Costumávamos madrugar para ir apanhar polvos,

eu esperava suspensa de cabeça para baixo na superfície,

ouvindo a minha respiração através do tubo,

observando como ele se aproximava do animal adormecido,

hora matutina no mar,

a cabeça repousada entre as oito pernas,

ele com um arpão numa mão, a lanterna na outra.

Olhava-me uma última vez antes de disparar,

atrás do vidro aquático

parecia comunicar-se a partir de um mundo mais lógico.

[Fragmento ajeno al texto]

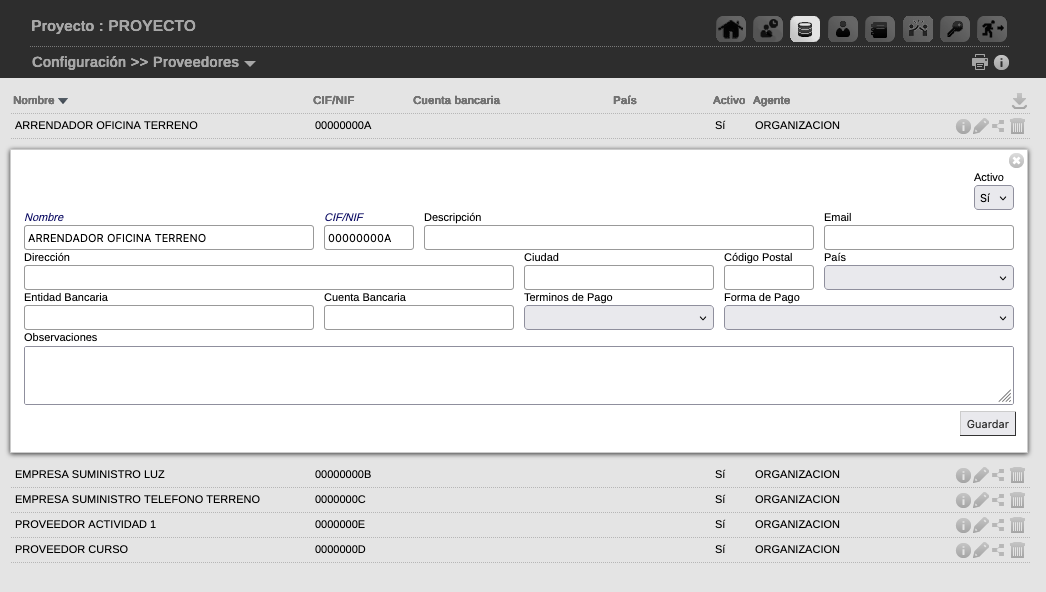Open the Configuración >> Proveedores menu
This screenshot has width=1046, height=592.
click(x=143, y=62)

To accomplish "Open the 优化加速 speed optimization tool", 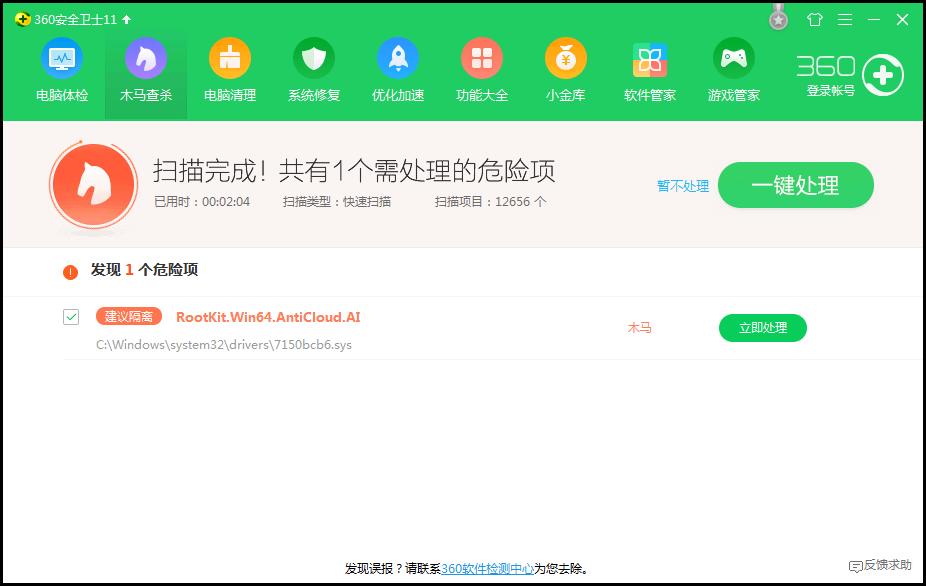I will coord(397,68).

Então disparava entre os olhos do polvo, precisamente aí,

a pele da presa, entre castanho e rosa, empalidecia

de imediato,

é a cor desprevenida entre o sono e a morte.

Com um golpe de barbatanas baixava um pouco mais,

uma a uma descolava as ventosas das rochas

e via-o subir com a captura na mão,

os tentáculos deslocados pelo impulso líquido da subida,

e entregava-me o polvo como uma enorme flor aberta,

já totalmente branca.

Uma vez enfureci-me,

uma dessas vezes

em que uma floresta se acendia dentro de mim,

nos pulmões, no pâncreas,

tudo em chamas, tudo em raiva,

peguei no último polvo que tínhamos capturado,

saí de casa,

corri para a rua e gritei o seu nome

para que visse com que ódio o atirava

contra os paralelepípedos.

Ali deitado já não parecia uma flor, nem um polvo,

antes um grande parasita agarrado

ao abandono de um cão.

Senti muita pena, apanhei-o do chão,

voltei com ele para casa, lavei-o com carinho

e a swgyur coloquei-o num jarro,

a cabeça no fundo da água,

os tentáculos descolados fora do vidro,

como flores exóticas pendentes

que coloquei da forma que me pareceu mais serena.

Sentei-me à sua espera junto ao vaso:

olhei esses oito talos brancos,

branco é a cor das flores

que simbolizam a água,

e que protegem contra os incêndios dentro do lar.